Is There a Libertarian Case for Bernie Sanders? Not That I've Seen
The Vermont socialist and ice-cream flavor is too far left on economic freedoms & not libertarian enough elsewhere.
By Nick Gillespie | Feb. 9, 2016
Over at The Daily Beast (disclosure: I'm a columnist there), Andrew Kirell struggles valiantly to make "the libertarian case for Bernie Sanders," going so far as to enlist some of the greatest minds of this and every other era and still coming up with bupkis.
The logic goes: With a Republican-controlled Congress—or one remotely close to its current makeup—President Sanders would have a tough time getting his most radical economic policies passed, leaving him to fight for the civil liberties causes that matter to liberals and libertarians alike: e.g., reforms to the criminal justice system, the ongoing drug war, and the government’s surveillance efforts.

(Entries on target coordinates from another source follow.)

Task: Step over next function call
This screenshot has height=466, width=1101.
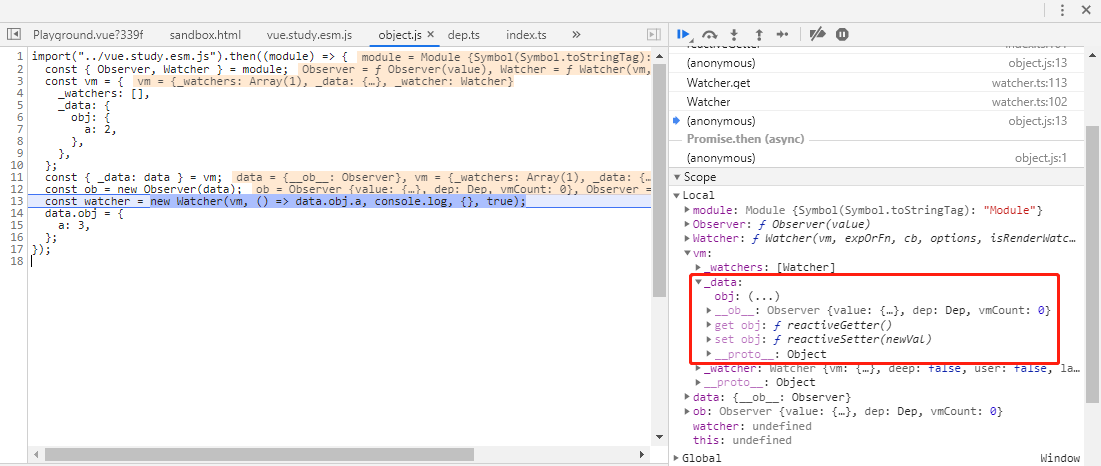Action: click(709, 34)
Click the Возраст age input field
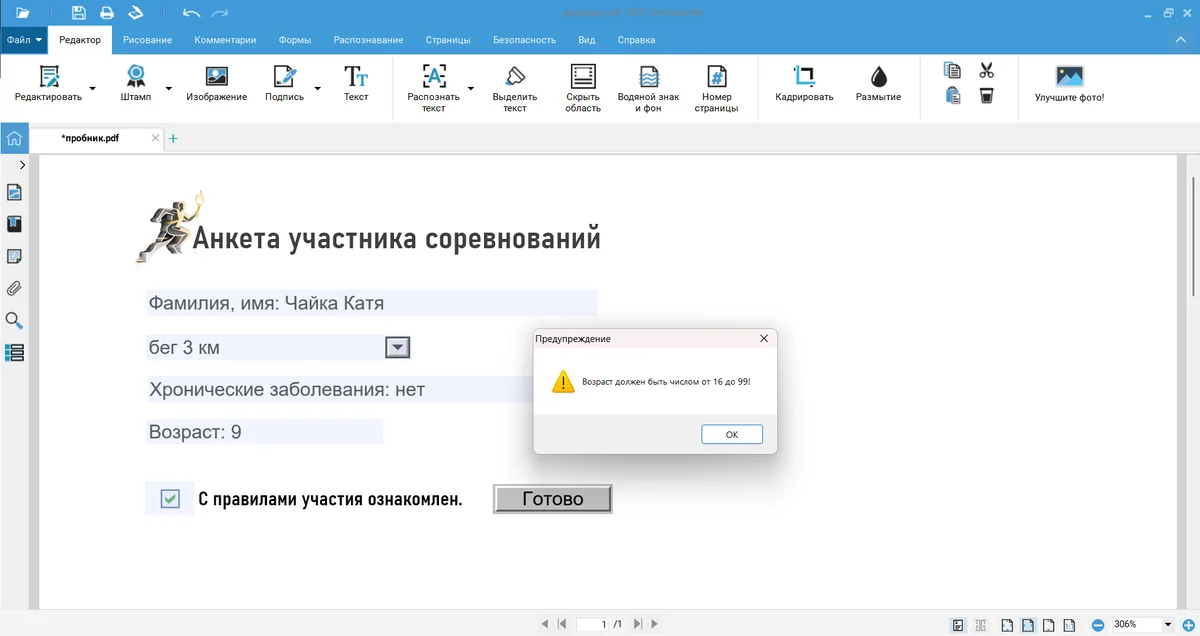Viewport: 1200px width, 636px height. (310, 432)
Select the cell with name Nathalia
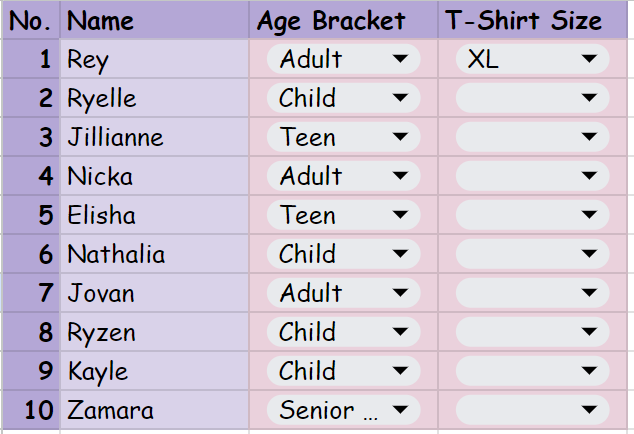 click(154, 255)
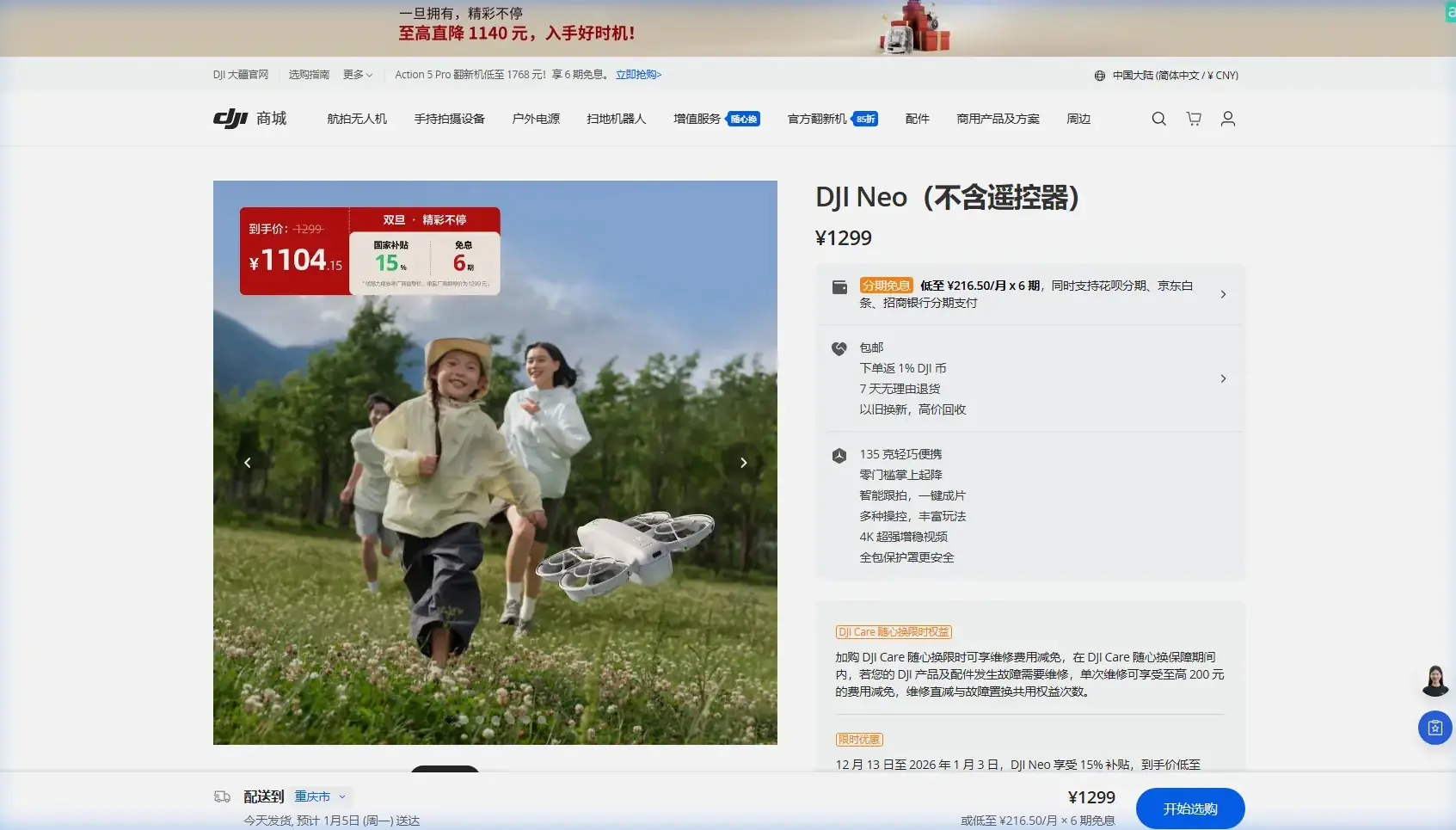Expand the 包邮 shipping benefits row
1456x830 pixels.
point(1222,378)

In other words, backing a Sanders presidency would mean wagering that Sanders’ most left-wing economic policies wouldn’t come to fruition. And that he’d pull a conservative Congress to the left on civil liberties issues, with the help of cross-partisan allies like Sens. Rand Paul and Mike Lee.
The Cato Institute's David Boaz notes that we've already got a Democratic president and a Republican Congress and this stuff isn't happening.